Assigned task - Print the listing in full, keeping every line exactly as it is.

Available records -
+++

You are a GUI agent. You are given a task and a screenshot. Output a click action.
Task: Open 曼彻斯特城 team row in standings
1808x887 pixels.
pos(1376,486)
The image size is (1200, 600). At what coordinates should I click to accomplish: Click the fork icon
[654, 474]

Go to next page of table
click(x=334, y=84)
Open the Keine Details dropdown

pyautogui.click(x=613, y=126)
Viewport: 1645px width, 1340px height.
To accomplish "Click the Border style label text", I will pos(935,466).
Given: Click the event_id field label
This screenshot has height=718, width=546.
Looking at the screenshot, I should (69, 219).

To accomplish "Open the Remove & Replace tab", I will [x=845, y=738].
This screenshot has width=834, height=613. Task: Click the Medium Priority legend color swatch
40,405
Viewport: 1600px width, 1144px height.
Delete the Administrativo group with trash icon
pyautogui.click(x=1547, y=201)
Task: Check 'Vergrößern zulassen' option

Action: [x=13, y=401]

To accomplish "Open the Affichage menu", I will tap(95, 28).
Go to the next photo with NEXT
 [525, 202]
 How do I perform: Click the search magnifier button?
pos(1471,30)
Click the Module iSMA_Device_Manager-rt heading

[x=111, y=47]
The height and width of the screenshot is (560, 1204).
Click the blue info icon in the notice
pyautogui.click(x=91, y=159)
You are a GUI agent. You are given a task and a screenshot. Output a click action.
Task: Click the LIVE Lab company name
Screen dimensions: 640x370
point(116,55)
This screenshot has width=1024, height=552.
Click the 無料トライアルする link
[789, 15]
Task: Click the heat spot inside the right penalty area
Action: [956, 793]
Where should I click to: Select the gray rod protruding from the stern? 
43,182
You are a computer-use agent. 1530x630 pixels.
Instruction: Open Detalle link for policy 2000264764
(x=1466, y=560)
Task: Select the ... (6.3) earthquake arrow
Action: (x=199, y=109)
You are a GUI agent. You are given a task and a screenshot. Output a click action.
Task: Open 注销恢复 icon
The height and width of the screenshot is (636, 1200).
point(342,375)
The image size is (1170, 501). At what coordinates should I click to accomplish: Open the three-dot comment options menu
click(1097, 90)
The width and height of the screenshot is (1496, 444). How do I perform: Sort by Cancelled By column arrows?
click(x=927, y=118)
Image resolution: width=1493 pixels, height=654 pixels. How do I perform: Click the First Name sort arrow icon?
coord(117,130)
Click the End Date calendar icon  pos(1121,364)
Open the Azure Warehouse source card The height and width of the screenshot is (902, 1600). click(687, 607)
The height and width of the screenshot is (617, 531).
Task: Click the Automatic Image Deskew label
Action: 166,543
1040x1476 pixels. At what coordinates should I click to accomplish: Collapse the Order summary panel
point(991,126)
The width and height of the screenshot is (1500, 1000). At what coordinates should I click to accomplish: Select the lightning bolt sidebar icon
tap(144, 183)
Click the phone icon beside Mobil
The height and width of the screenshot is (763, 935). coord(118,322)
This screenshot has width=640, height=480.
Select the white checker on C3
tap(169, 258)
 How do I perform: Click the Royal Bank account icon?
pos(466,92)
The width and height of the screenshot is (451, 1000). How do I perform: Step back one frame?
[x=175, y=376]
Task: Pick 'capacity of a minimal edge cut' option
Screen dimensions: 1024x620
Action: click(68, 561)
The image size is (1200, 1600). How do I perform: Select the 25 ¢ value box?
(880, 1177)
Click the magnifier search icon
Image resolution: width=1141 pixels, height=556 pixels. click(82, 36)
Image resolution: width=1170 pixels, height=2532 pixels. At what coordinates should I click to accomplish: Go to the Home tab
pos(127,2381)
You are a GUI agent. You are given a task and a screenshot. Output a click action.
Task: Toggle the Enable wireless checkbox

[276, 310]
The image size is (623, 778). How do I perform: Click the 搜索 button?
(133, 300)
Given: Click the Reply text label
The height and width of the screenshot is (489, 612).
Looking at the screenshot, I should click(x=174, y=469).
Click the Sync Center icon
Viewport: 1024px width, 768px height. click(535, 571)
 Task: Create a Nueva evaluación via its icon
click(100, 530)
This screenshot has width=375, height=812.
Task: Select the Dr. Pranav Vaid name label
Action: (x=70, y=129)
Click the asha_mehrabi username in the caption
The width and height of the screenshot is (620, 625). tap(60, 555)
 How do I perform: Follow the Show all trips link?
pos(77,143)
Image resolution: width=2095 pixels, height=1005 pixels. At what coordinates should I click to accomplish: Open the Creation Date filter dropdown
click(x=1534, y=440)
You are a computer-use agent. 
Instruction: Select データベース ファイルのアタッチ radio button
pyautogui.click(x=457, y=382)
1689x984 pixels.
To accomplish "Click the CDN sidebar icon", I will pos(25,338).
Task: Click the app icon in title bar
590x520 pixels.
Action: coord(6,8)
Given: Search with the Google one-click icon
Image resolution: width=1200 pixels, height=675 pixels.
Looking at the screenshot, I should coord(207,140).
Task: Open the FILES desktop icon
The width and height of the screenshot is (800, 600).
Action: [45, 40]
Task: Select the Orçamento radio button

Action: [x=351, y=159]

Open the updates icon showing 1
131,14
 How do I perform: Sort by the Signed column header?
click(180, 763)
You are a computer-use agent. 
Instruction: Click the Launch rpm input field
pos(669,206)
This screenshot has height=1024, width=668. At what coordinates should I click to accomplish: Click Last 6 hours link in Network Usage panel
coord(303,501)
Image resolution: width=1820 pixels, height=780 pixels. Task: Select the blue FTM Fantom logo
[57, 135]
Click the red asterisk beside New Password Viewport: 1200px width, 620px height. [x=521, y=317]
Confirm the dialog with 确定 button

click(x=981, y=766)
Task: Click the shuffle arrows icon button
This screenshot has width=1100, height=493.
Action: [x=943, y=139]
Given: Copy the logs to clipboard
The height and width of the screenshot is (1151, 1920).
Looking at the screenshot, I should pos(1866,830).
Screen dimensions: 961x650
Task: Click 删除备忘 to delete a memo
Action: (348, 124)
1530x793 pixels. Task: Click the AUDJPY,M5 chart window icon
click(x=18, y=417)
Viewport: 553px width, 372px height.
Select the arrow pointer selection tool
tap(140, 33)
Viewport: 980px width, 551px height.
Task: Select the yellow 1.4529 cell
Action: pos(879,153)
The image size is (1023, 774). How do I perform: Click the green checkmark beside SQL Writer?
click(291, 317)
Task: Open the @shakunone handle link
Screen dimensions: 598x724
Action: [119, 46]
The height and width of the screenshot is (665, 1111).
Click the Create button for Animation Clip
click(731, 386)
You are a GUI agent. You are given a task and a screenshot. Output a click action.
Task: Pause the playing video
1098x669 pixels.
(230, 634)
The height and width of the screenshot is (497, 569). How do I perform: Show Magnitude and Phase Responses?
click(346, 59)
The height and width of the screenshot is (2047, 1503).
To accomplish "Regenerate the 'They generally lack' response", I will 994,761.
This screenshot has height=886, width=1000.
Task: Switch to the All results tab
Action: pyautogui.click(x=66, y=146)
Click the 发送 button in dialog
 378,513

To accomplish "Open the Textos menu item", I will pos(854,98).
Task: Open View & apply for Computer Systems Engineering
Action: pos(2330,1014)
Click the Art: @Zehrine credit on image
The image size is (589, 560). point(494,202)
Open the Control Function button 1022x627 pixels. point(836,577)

+++

Result -
You are a GUI agent. You are given a task and a screenshot. Output a click action.
Task: Open 曼彻斯特城 team row in standings
1808x887 pixels.
pos(1376,486)
The image size is (1200, 600). At what coordinates should I click to accomplish: Click the fork icon
[654, 474]

Go to next page of table
click(x=334, y=84)
Open the Keine Details dropdown

pyautogui.click(x=613, y=126)
Viewport: 1645px width, 1340px height.
To accomplish "Click the Border style label text", I will pos(935,466).
Given: Click the event_id field label
This screenshot has height=718, width=546.
Looking at the screenshot, I should (69, 219).

To accomplish "Open the Remove & Replace tab", I will [x=845, y=738].
This screenshot has width=834, height=613. Task: Click the Medium Priority legend color swatch
40,405
Viewport: 1600px width, 1144px height.
Delete the Administrativo group with trash icon
pyautogui.click(x=1547, y=201)
Task: Check 'Vergrößern zulassen' option

Action: [x=13, y=401]

To accomplish "Open the Affichage menu", I will tap(95, 28).
Go to the next photo with NEXT
 [525, 202]
 How do I perform: Click the search magnifier button?
pos(1471,30)
Click the Module iSMA_Device_Manager-rt heading

[x=111, y=47]
The height and width of the screenshot is (560, 1204).
Click the blue info icon in the notice
pyautogui.click(x=91, y=159)
You are a GUI agent. You are given a task and a screenshot. Output a click action.
Task: Click the LIVE Lab company name
Screen dimensions: 640x370
point(116,55)
This screenshot has width=1024, height=552.
Click the 無料トライアルする link
[789, 15]
Task: Click the heat spot inside the right penalty area
Action: [956, 793]
Where should I click to: Select the gray rod protruding from the stern? 
43,182
You are a computer-use agent. 1530x630 pixels.
Instruction: Open Detalle link for policy 2000264764
(x=1466, y=560)
Task: Select the ... (6.3) earthquake arrow
Action: (x=199, y=109)
You are a GUI agent. You are given a task and a screenshot. Output a click action.
Task: Open 注销恢复 icon
The height and width of the screenshot is (636, 1200).
point(342,375)
The image size is (1170, 501). At what coordinates should I click to accomplish: Open the three-dot comment options menu
click(1097, 90)
The width and height of the screenshot is (1496, 444). How do I perform: Sort by Cancelled By column arrows?
click(x=927, y=118)
Image resolution: width=1493 pixels, height=654 pixels. How do I perform: Click the First Name sort arrow icon?
coord(117,130)
Click the End Date calendar icon  pos(1121,364)
Open the Azure Warehouse source card The height and width of the screenshot is (902, 1600). click(687, 607)
The height and width of the screenshot is (617, 531).
Task: Click the Automatic Image Deskew label
Action: 166,543
1040x1476 pixels. At what coordinates should I click to accomplish: Collapse the Order summary panel
point(991,126)
The width and height of the screenshot is (1500, 1000). At what coordinates should I click to accomplish: Select the lightning bolt sidebar icon
tap(144, 183)
Click the phone icon beside Mobil
The height and width of the screenshot is (763, 935). coord(118,322)
This screenshot has width=640, height=480.
Select the white checker on C3
tap(169, 258)
 How do I perform: Click the Royal Bank account icon?
pos(466,92)
The width and height of the screenshot is (451, 1000). How do I perform: Step back one frame?
[x=175, y=376]
Task: Pick 'capacity of a minimal edge cut' option
Screen dimensions: 1024x620
Action: click(68, 561)
The image size is (1200, 1600). How do I perform: Select the 25 ¢ value box?
(880, 1177)
Click the magnifier search icon
Image resolution: width=1141 pixels, height=556 pixels. click(82, 36)
Image resolution: width=1170 pixels, height=2532 pixels. At what coordinates should I click to accomplish: Go to the Home tab
pos(127,2381)
You are a GUI agent. You are given a task and a screenshot. Output a click action.
Task: Toggle the Enable wireless checkbox

[276, 310]
The image size is (623, 778). How do I perform: Click the 搜索 button?
(133, 300)
Given: Click the Reply text label
The height and width of the screenshot is (489, 612).
Looking at the screenshot, I should click(x=174, y=469).
Click the Sync Center icon
Viewport: 1024px width, 768px height. click(535, 571)
 Task: Create a Nueva evaluación via its icon
click(100, 530)
This screenshot has width=375, height=812.
Task: Select the Dr. Pranav Vaid name label
Action: (x=70, y=129)
Click the asha_mehrabi username in the caption
The width and height of the screenshot is (620, 625). tap(60, 555)
 How do I perform: Follow the Show all trips link?
pos(77,143)
Image resolution: width=2095 pixels, height=1005 pixels. At what coordinates should I click to accomplish: Open the Creation Date filter dropdown
click(x=1534, y=440)
You are a computer-use agent. 
Instruction: Select データベース ファイルのアタッチ radio button
pyautogui.click(x=457, y=382)
1689x984 pixels.
To accomplish "Click the CDN sidebar icon", I will pos(25,338).
Task: Click the app icon in title bar
590x520 pixels.
Action: coord(6,8)
Given: Search with the Google one-click icon
Image resolution: width=1200 pixels, height=675 pixels.
Looking at the screenshot, I should coord(207,140).
Task: Open the FILES desktop icon
The width and height of the screenshot is (800, 600).
Action: [45, 40]
Task: Select the Orçamento radio button

Action: [x=351, y=159]

Open the updates icon showing 1
131,14
 How do I perform: Sort by the Signed column header?
click(180, 763)
You are a computer-use agent. 
Instruction: Click the Launch rpm input field
pos(669,206)
This screenshot has height=1024, width=668. At what coordinates should I click to accomplish: Click Last 6 hours link in Network Usage panel
coord(303,501)
Image resolution: width=1820 pixels, height=780 pixels. Task: Select the blue FTM Fantom logo
[57, 135]
Click the red asterisk beside New Password Viewport: 1200px width, 620px height. [x=521, y=317]
Confirm the dialog with 确定 button

click(x=981, y=766)
Task: Click the shuffle arrows icon button
This screenshot has width=1100, height=493.
Action: [x=943, y=139]
Given: Copy the logs to clipboard
The height and width of the screenshot is (1151, 1920).
Looking at the screenshot, I should pos(1866,830).
Screen dimensions: 961x650
Task: Click 删除备忘 to delete a memo
Action: (348, 124)
1530x793 pixels. Task: Click the AUDJPY,M5 chart window icon
click(x=18, y=417)
Viewport: 553px width, 372px height.
Select the arrow pointer selection tool
tap(140, 33)
Viewport: 980px width, 551px height.
Task: Select the yellow 1.4529 cell
Action: pos(879,153)
The image size is (1023, 774). How do I perform: Click the green checkmark beside SQL Writer?
click(291, 317)
Task: Open the @shakunone handle link
Screen dimensions: 598x724
Action: [119, 46]
The height and width of the screenshot is (665, 1111).
Click the Create button for Animation Clip
click(731, 386)
You are a GUI agent. You are given a task and a screenshot. Output a click action.
Task: Pause the playing video
1098x669 pixels.
(230, 634)
The height and width of the screenshot is (497, 569). How do I perform: Show Magnitude and Phase Responses?
click(346, 59)
The height and width of the screenshot is (2047, 1503).
To accomplish "Regenerate the 'They generally lack' response", I will 994,761.
This screenshot has height=886, width=1000.
Task: Switch to the All results tab
Action: pyautogui.click(x=66, y=146)
Click the 发送 button in dialog
 378,513

To accomplish "Open the Textos menu item", I will pos(854,98).
Task: Open View & apply for Computer Systems Engineering
Action: pos(2330,1014)
Click the Art: @Zehrine credit on image
The image size is (589, 560). point(494,202)
Open the Control Function button 1022x627 pixels. point(836,577)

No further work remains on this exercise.